**ARBEITSANWEISUNGEN:**
(1) Geben Sie aus dem Textauszug die Passage von „Süddeutsche Zeitung“ bis einschließlich „Anna McCarthy. Ziemlich gewagt.“ wortgetreu wieder.
(2) Beantworten Sie anhand des Textauszugs kurz die folgenden Fragen:
(a) Welchen Titel trägt das neue Album?
(b) Von wem stammt das Art Work?
(c) In welchen beiden Münchner Stadtteilen löste die Nachricht kurz Aufgeregtheit aus?

**TEXTAUSZUG:**
· · · ·
Süddeutsche Zeitung

"Münchner Freiheit" von Das Weiße Pferd:Mehr als bloß nörgeln

Nicht einmal die Rolling Stones sind vor ihnen sicher: Auf ihrem neuen Album riskiert die Münchner Band Das Weiße Pferd die große Pop-Lippe und legt sich mit Legenden an.

Von Karl Bruckmaier

Die frohe Botschaft war das eine. Hurra, es gibt eine neue LP von Das Weiße Pferd. Kurz Aufgeregtheit in Schwabing-Nord und dem Glockenbach-Viertel. Wird schon was sein. Doch dann bekam man erste Songs zu hören. Und dann bekam man alle Songs zu hören. Und schließlich bekam man auch noch Remixe dieser Songs zu hören. Bloß das Album bekam man irgendwie nicht. Nur den Titel rückten die Labels schließlich raus: "Münchner Freiheit". Und das en passant geniale Art Work von Anna McCarthy. Ziemlich gewagt.

Es wurde September, Oktober, November, Dezember - dreimal werden wir noch wach: Hurra, die Zeitmaschine kreißt, und es ist endlich soweit, 2015 hat begonnen; es ist Januar, und wenn der Süddeutsche Verlag in 100 Jahren wieder so Jahrgangstonträger mit Prädikat veröffentlichen wird, dann werden allein zehn Songs da drauf von "Münchner Freiheit" stammen. Nun weiß man aber, wer sich zu weit aus dem Fenster lehnt, endet gerne als Fettfleck auf dem Trottoir - daher ein paar Hinweise, warum sich die Aufgeregtheit ob dieser Band über die genannten Münchner Stadtteile hinaus rechtfertigen lässt.
· · · ·
**BEREITGESTELLTE DATEN:**
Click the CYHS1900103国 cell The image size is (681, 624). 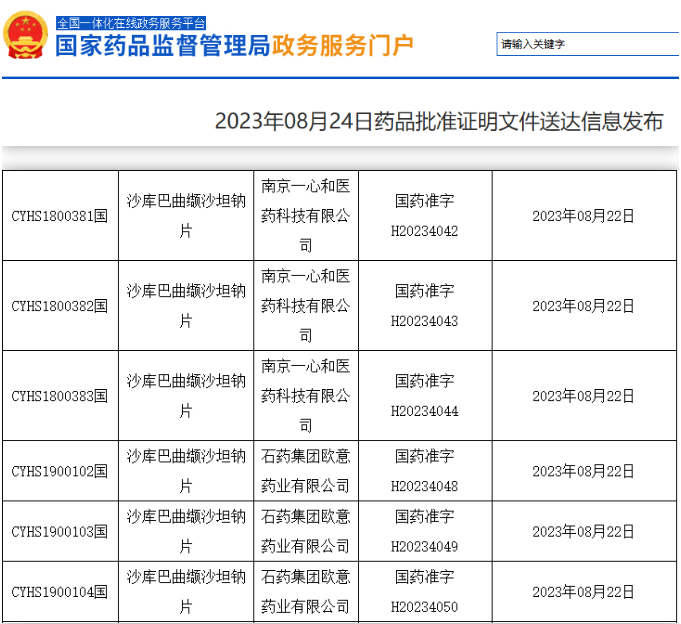(59, 531)
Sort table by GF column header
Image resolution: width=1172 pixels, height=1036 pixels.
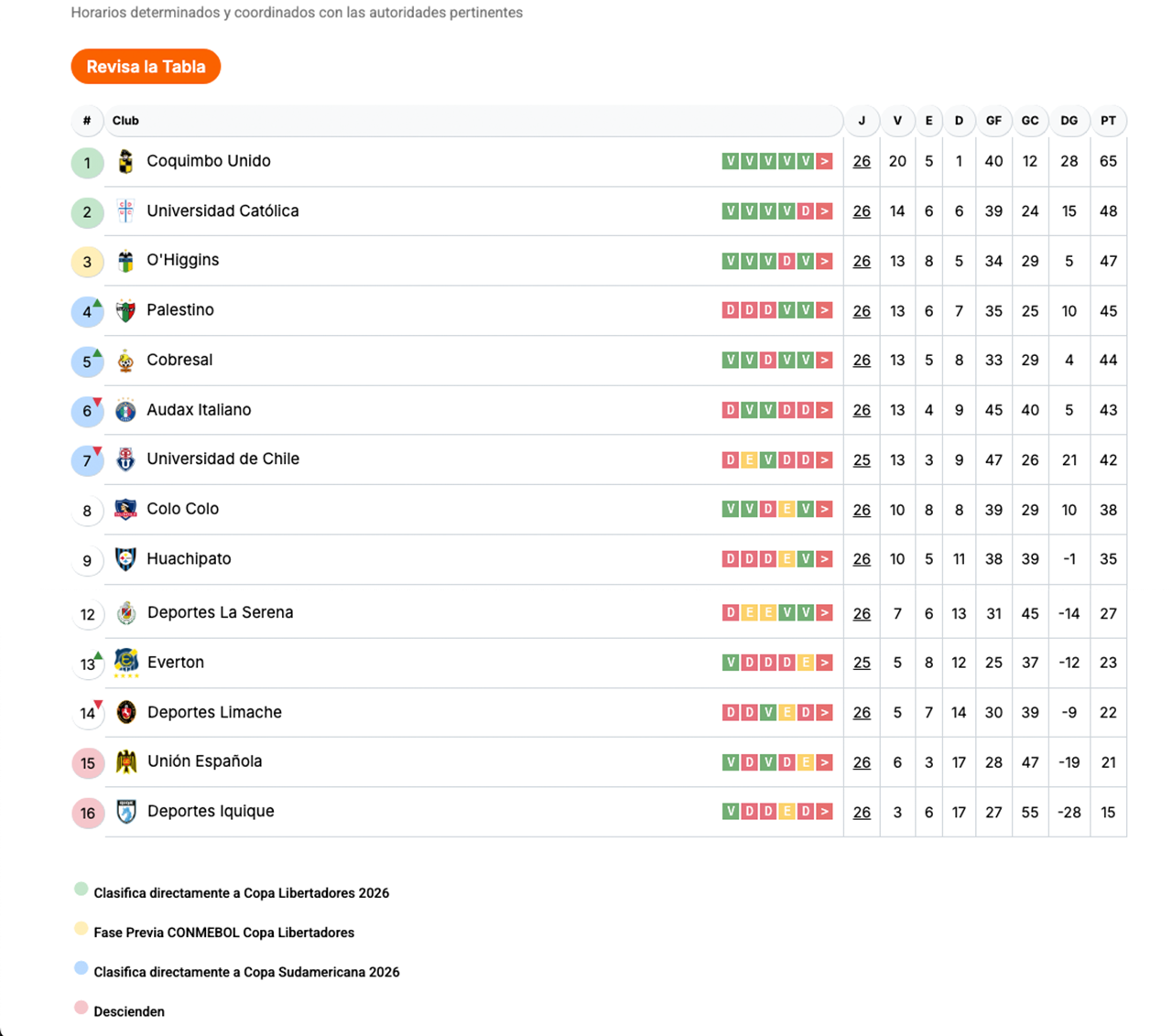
· · · ·
**LÖSUNGEN:**
(1)
Süddeutsche Zeitung

"Münchner Freiheit" von Das Weiße Pferd:Mehr als bloß nörgeln

Nicht einmal die Rolling Stones sind vor ihnen sicher: Auf ihrem neuen Album riskiert die Münchner Band Das Weiße Pferd die große Pop-Lippe und legt sich mit Legenden an.

Von Karl Bruckmaier

Die frohe Botschaft war das eine. Hurra, es gibt eine neue LP von Das Weiße Pferd. Kurz Aufgeregtheit in Schwabing-Nord und dem Glockenbach-Viertel. Wird schon was sein. Doch dann bekam man erste Songs zu hören. Und dann bekam man alle Songs zu hören. Und schließlich bekam man auch noch Remixe dieser Songs zu hören. Bloß das Album bekam man irgendwie nicht. Nur den Titel rückten die Labels schließlich raus: "Münchner Freiheit". Und das en passant geniale Art Work von Anna McCarthy. Ziemlich gewagt.

(2)
(a) „Münchner Freiheit“
(b) Von Anna McCarthy
(c) In Schwabing-Nord und im Glockenbach-Viertel